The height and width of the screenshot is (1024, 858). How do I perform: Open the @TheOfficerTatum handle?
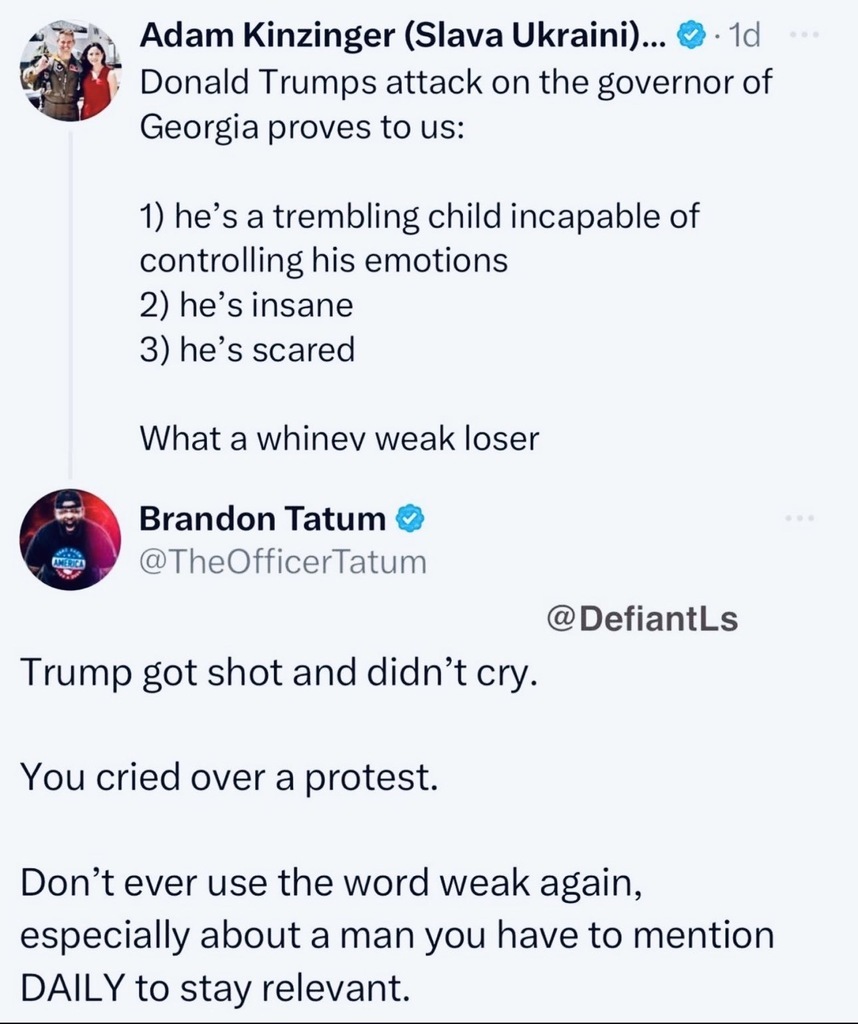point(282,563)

------------------------------------------------------------

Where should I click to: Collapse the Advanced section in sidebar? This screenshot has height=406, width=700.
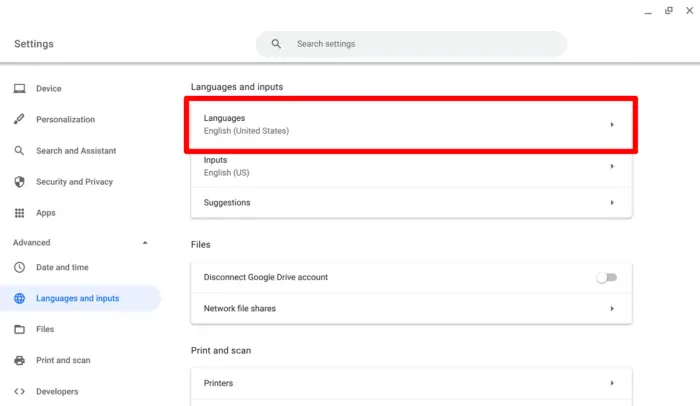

------------------------------------------------------------

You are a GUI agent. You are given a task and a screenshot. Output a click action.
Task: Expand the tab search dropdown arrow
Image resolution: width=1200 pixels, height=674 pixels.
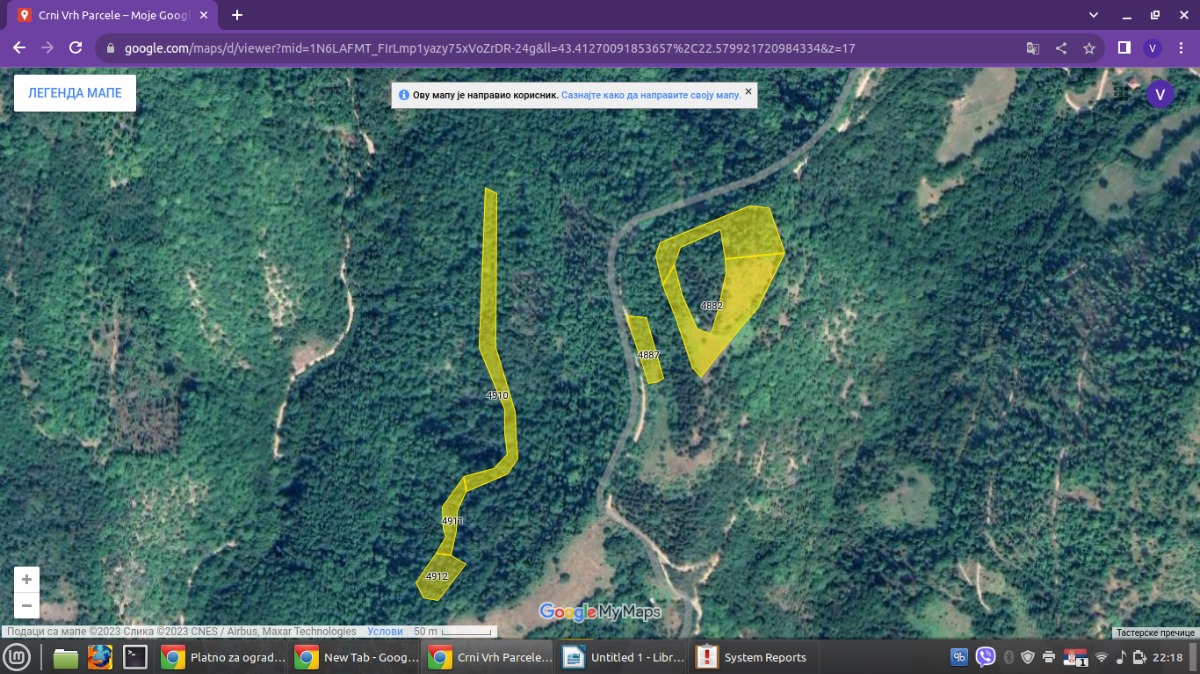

------------------------------------------------------------

WHAT IS BEING ASKED: All lines above that contain "click" are required in the answer.

ANSWER BELOW:
Where should I click to: Collapse the Advanced section in sidebar? This screenshot has height=406, width=700.
You are a GUI agent. You are given a task and a screenshot. Output a click action.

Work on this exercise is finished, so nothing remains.